Women's Health: Essential Vitamins All Women Need
January 27, 2020
As women move through different stages of their life, their bodies need certain vitamins and minerals to thrive. It’s true that you can get the essential vitamins your body needs from your diet, but it isn’t always easy. You can try and eat all the right things, and exercise several times a week. But what if you still don’t think you are getting the right amount?
According to the U.S. Department of Health and Human Services Office on Women’s Health, each vitamin and mineral has specific benefits and is essential for keeping your body functioning well. They also say there are some vitamins and minerals that women need more than men do.
What Vitamins Do Women Need?
This vitamin is important because it plays a crucial role in helping your neurons work correctly, but it also helps your body make red blood cells. Doctors usually recommend a regular dose of Vitamin B-12 for women that are pregnant. It is very important for the baby’s development. If you are a vegetarian, then you should also take a Vitamin B-12 supplement. Women that are 50 or older are also advised to take Vitamin B-12 because as you age your body has a harder time absorbing it naturally. You can find it in foods like chicken, eggs, liver, and clams.
Paired with calcium, Vitamin D can help build strong bones and prevent osteoporosis. It also gives a boost to your immune system, which is really helpful especially when you start getting older. Vitamin D also reduces the risk of falls. Sunlight can provide a good source of Vitamin D, so spending time outdoors can be good for your health. If you don’t think you’re getting enough Vitamin D, then you can try eating foods like salmon, tuna, and orange juice.
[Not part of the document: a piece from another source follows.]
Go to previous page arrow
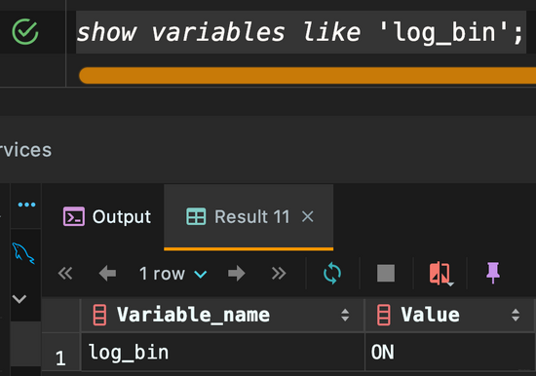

One of the biggest concerns in women’s health is osteoporosis. So many women get the disease because they aren’t getting enough calcium. As you get older, your body stores calcium in your bones and if you don’t get enough calcium from food, your body will take calcium from your bones. This can make them very weak. The best way to prevent osteoporosis is by feeding young girls foods that are high in calcium. It’s best to give girls ages 9 to 18 more calcium-rich food each day so their bones can absorb it and build a strong foundation for when they get older. Adult women and women after menopause should also try to incorporate calcium into their daily diet. You can find it in foods like cheese, yogurt, tofu, and dark green leafy vegetables. Calcium is best absorbed through a diet, rather than a supplement.
This is a very important vitamin that women need because iron is lost during monthly periods. Iron helps make certain hormones and connective tissue in the body, so it’s helpful for women to try and replenish their iron levels when they can. Iron also helps your body build healthy blood cells. Pregnant women need more iron during pregnancy than they normally would. That’s why it’s important for pregnant women to take an iron supplement recommended by their doctor. Folic acid reduces neural tube defects in the fetus. It is important to start taking a prenatal vitamin with folic acid in it several months prior to conceiving if possible. You can also find it in foods like lean red meat, oysters, dark chocolate, and chicken.
These are all vitamins that are essential for women’s health. If you don’t consume the foods that contain these vitamins, you can try and start taking a multivitamin supplement to see if it helps. It’s a great way to better your health!